Catasetum fimbriatum, the fringed catasetum, is a member of the orchid family of flowering plants and lives in a warm tropical environment. This plant uses a fascinating strategy to spread its pollen to other flowers via insects, primarily bees. When a pollinator lands on male flowers of C. fimbriatum and stimulates them, pollen is planted onto the back of the pollinator. This assures their gametes will be spread to other flowers the bee visits of the same species.

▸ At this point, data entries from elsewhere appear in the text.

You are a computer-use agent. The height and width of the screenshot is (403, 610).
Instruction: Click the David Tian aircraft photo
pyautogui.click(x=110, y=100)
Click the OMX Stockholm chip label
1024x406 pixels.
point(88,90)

The mechanism behind how male C. fimbriatum ejects its pollen onto bees is still not well understood. However, kinetic studies have been done. When a bee lands on the flower this stimulates the antennae triggering a quick change in membrane potential. This propagates an action potential that results in an increase in turgor pressure. Immediately following an ejection of pollen onto the back of the bee and according to Simon et al., can sometimes knock the bee off the flower. Indeed, this was probably an evolved adaptation to prevent cross pollination

Darwin's bee-trap experiment analyzed the kinetics and activation of this trigger mechanism of slapping pollen onto the back of bees. Frame by frame analysis was conducted with a V5.0 digital camera that captures images at 1,000 pictures per second. The antennae of the orchid that set off the catapult of pollen was activated using a small wire. Many other experiments have shown evidence of electrical changes in membrane potential in plants such as the carnivorous Venus flytrap using ion-selective micro-electrodes and the Mimosa plant using ion analysis in addition to X-ray fluorescence spectroscopy. Future experiments utilizing these techniques could elucidate a more vivid picture of how this mechanism works on the molecular level.